Now back towards the homeless issues: 

My online friend, remarking on the idea that more homeless people should leave town than do, wrote: "I'm not proposing to "evict" anyone. I am saying that if you are not housed and not generating enough income to be housed, you have a slim chance of becoming housed and should expand your field of possibilities" 

People are being evicted. Forced migration has picked up considerably. The highways are increasingly clogged as opportunities for work and opportunities for housing grow more and more distant from one another. Public transportation is both overcrowded and crumbling and the money is not there to expand and repair it. More than half of the population is "housing insecure" in the sense that if they lose their housing, for any reason, they are likely to be forced to migrate or become homeless. Today's sizable homeless population, though it is impressive, is tiny compared to what is in the pipeline. 

This is an emergency.

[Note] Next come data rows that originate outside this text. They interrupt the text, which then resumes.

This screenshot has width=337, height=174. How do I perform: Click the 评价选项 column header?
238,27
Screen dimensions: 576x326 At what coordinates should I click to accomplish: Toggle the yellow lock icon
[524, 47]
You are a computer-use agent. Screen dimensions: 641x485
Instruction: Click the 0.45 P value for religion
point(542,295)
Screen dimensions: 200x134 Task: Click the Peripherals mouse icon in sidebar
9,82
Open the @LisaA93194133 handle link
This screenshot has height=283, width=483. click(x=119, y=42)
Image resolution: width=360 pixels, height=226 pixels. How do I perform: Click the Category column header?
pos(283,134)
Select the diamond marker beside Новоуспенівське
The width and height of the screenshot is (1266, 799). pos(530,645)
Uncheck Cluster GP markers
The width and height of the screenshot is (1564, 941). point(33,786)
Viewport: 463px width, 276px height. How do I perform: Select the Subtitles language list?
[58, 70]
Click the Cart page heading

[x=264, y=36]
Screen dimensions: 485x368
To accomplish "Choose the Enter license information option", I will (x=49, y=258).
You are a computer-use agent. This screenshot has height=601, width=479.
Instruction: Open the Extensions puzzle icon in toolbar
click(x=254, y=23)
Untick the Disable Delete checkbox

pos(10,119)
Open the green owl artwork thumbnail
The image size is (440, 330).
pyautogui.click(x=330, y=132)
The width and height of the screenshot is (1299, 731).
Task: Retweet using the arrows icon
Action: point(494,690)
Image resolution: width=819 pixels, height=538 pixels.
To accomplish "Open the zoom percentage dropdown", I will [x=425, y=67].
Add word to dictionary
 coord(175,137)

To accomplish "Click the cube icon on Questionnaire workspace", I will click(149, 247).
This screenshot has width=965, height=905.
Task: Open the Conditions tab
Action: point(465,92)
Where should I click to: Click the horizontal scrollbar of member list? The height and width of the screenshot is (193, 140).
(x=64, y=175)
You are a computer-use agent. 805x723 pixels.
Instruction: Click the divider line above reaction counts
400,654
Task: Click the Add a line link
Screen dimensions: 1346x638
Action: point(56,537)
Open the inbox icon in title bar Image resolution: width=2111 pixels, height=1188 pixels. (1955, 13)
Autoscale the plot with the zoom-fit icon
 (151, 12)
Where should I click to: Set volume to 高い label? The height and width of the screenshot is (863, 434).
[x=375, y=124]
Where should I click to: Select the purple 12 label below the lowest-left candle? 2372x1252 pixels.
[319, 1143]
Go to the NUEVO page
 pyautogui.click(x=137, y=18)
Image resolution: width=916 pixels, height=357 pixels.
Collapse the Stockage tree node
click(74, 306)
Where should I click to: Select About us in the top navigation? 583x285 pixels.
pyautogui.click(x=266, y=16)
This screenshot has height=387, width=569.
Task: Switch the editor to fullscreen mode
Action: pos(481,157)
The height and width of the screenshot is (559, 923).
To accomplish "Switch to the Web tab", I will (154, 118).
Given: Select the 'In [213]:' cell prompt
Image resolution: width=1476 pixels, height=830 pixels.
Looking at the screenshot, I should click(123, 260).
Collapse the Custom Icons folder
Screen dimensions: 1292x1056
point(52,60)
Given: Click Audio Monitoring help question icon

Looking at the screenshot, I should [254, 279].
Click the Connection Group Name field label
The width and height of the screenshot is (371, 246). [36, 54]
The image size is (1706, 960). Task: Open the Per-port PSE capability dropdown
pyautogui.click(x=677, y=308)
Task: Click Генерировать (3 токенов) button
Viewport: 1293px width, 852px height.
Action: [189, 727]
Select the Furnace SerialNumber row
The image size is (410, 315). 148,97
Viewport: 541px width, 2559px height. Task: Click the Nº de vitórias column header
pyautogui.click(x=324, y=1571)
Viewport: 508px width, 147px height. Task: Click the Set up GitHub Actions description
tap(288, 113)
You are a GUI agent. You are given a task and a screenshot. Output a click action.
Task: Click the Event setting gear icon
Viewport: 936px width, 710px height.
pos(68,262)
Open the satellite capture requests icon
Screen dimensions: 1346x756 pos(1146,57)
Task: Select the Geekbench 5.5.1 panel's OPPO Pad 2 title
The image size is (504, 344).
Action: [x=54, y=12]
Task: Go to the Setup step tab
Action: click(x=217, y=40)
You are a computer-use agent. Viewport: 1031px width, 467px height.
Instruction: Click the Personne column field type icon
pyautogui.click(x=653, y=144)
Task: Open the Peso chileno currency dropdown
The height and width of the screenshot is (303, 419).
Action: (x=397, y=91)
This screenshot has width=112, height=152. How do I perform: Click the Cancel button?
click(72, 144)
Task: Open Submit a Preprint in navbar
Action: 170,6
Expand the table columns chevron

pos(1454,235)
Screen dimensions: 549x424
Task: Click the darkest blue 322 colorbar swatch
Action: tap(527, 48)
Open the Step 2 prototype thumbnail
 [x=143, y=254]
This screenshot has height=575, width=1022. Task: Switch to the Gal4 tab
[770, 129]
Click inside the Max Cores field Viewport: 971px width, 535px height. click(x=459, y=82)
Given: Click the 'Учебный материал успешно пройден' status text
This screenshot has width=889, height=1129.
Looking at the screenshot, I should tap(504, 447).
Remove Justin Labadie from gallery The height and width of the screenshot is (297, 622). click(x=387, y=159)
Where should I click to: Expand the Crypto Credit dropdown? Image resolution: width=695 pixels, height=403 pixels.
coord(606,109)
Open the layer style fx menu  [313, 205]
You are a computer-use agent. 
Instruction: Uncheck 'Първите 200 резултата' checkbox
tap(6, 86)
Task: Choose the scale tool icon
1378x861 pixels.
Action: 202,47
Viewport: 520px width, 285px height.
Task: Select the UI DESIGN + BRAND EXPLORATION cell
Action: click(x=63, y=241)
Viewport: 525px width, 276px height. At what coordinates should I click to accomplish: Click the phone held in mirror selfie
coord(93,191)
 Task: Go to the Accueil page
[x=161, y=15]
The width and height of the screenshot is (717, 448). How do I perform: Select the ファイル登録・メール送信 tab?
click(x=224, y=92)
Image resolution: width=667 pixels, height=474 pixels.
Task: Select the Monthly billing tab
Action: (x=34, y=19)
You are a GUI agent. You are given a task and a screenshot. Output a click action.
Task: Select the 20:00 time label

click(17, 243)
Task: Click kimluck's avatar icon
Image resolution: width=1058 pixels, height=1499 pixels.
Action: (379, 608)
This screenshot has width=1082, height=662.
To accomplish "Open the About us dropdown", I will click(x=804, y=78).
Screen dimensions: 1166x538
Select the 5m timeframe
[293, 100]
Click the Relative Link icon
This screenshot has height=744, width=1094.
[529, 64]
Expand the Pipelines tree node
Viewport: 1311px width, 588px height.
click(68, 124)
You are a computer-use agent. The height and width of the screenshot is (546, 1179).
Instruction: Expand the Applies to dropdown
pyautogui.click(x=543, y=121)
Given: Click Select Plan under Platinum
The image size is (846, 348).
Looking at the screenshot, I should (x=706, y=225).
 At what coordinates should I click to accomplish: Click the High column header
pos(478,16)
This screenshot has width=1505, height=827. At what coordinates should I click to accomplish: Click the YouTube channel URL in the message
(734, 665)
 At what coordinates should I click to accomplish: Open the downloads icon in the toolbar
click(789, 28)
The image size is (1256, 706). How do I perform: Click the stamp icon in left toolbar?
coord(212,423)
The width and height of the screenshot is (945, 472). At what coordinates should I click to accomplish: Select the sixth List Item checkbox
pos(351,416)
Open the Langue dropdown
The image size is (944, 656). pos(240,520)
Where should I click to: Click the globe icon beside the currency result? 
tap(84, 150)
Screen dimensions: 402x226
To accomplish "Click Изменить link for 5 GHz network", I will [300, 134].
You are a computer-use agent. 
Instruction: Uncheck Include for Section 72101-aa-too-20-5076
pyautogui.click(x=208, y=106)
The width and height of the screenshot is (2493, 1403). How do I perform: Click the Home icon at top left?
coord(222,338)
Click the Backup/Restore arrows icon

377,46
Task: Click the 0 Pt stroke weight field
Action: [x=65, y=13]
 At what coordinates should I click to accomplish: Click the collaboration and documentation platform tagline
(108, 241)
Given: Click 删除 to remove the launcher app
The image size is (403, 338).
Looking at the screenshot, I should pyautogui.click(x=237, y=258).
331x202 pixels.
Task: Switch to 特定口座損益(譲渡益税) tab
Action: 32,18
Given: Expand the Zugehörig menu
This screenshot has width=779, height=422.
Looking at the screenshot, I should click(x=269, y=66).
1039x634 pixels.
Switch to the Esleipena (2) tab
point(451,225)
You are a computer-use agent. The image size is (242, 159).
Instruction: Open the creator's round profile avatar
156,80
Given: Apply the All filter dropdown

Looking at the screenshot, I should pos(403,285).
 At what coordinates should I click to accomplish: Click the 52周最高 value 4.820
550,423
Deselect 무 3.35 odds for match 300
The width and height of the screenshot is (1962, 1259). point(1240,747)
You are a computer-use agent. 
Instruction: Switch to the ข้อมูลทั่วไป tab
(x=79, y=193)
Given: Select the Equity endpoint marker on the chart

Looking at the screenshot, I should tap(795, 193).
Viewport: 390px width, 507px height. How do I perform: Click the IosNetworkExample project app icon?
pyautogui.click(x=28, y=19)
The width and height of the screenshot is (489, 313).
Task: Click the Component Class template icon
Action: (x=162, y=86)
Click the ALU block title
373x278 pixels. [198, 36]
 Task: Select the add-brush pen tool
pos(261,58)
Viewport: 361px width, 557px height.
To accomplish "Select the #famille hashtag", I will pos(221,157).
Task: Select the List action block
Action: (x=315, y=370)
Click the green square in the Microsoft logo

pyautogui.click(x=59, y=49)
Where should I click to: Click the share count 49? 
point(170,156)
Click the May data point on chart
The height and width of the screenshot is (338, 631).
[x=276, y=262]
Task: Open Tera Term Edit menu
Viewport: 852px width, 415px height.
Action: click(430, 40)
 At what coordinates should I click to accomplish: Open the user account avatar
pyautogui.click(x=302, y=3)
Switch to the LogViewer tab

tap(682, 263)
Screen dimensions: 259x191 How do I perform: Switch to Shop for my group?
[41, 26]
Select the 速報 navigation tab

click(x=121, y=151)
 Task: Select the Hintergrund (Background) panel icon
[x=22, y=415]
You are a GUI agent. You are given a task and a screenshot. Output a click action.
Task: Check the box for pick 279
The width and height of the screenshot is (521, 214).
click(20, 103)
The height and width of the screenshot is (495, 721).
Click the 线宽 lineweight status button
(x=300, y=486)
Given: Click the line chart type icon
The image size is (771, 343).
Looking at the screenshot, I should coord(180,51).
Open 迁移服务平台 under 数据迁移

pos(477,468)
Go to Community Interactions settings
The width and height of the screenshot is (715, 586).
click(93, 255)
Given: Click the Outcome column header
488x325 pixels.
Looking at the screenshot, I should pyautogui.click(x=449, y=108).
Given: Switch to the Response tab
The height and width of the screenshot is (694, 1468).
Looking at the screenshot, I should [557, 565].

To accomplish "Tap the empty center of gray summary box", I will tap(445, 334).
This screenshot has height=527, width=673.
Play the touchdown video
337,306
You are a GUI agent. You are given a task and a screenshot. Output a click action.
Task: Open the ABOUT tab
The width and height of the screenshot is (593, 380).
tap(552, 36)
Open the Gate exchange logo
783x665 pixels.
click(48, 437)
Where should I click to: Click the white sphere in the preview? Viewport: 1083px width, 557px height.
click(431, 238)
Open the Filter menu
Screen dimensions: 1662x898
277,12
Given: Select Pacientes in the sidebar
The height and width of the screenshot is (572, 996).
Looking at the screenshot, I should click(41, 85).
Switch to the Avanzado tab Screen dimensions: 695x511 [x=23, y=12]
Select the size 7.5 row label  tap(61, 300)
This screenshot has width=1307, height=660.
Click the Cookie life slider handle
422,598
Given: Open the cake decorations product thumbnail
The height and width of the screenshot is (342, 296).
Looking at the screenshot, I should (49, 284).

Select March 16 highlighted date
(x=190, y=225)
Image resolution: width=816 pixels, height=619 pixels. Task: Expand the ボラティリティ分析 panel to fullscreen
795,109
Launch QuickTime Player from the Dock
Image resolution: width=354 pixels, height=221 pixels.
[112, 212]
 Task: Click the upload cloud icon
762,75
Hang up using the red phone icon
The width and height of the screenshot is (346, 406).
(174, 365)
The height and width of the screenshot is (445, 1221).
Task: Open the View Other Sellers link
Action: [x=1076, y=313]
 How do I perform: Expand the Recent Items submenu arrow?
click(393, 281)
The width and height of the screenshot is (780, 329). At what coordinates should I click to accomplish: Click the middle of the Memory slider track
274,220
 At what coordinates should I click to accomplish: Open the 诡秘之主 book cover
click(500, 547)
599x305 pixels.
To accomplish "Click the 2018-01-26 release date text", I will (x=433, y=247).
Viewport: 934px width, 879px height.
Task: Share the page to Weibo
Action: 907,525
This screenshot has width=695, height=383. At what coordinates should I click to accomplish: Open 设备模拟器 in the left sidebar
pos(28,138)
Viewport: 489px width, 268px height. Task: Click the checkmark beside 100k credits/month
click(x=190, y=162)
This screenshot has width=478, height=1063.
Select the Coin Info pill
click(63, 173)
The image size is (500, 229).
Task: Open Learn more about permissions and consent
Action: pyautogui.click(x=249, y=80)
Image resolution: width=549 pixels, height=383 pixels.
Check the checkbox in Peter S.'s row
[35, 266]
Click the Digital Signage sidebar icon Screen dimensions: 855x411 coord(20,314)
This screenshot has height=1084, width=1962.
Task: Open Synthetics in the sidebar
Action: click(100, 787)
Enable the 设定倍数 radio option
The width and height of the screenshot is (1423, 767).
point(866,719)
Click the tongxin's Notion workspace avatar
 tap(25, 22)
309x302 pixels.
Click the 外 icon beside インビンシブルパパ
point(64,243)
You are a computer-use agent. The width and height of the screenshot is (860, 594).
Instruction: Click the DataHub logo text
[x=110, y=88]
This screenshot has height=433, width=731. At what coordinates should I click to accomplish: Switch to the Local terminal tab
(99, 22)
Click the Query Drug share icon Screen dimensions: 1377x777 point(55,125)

The vague idea that the poor can go live in a rust belt suburb or sleepy desert town has no footing against the scope of the problem now confronting society. 

You are living in the next Great Depression, even though for various technical reasons this is hidden in such statistics as headline GDP. 

My interlocutor, a well intended Berkeleyan wrote: "I am not interested in spending more public money mistaking people's wants for needs. " 

Nobody like a moocher but don't worry, the public revenue is not enough to solve any of these problems. 

In the 1930s, deficit spending by the federal government at an enormous scale was able to raise aggregate demand enough to expand output. As it turns out, the only project of that scale the capitalists could agree upon was the project of World War II. (After all, while the allied nations languished during the depression, the Germans had achieved full employment quite swiftly by deficit spending to build a Wehrmacht.) 

After the war, first at Bretton Woods and then again during the Nixon Shock, the Keynesian system of boosting aggregate demand was enshrined internationally, with the U.S. playing the role of the principle debtor. The catch is that, as Keynes himself wrote, is that the key to this system is that its long term impact is to keep nominal wages the same or growing, but to steadily erode real wages. In that way, the steady improvements to productivity could be offset by driving down the real price of labor. 

Eventually, as even Keynes knew, such a system must drive wages below what it costs workers to live. Looking at his charts and tables, Keynes forecast that this point would be reached by around today. And here we are. (He left instructions which, interestingly, agree with Marx's: Reduce the length of the work week until either full employment is achieved or capitalism has given way to production for use rather than profit.) 

Here is the point: if you look honestly and fully at the economic developments since the 1930s until today, it is absolutely impossible to reduce economic inequality and poverty to questions of relative merit or virtue. Neither can the problems be explained so simply as the result of greed by this or that seller of goods or services. To take either position to engage in some kind of head-in-the-sand denialism.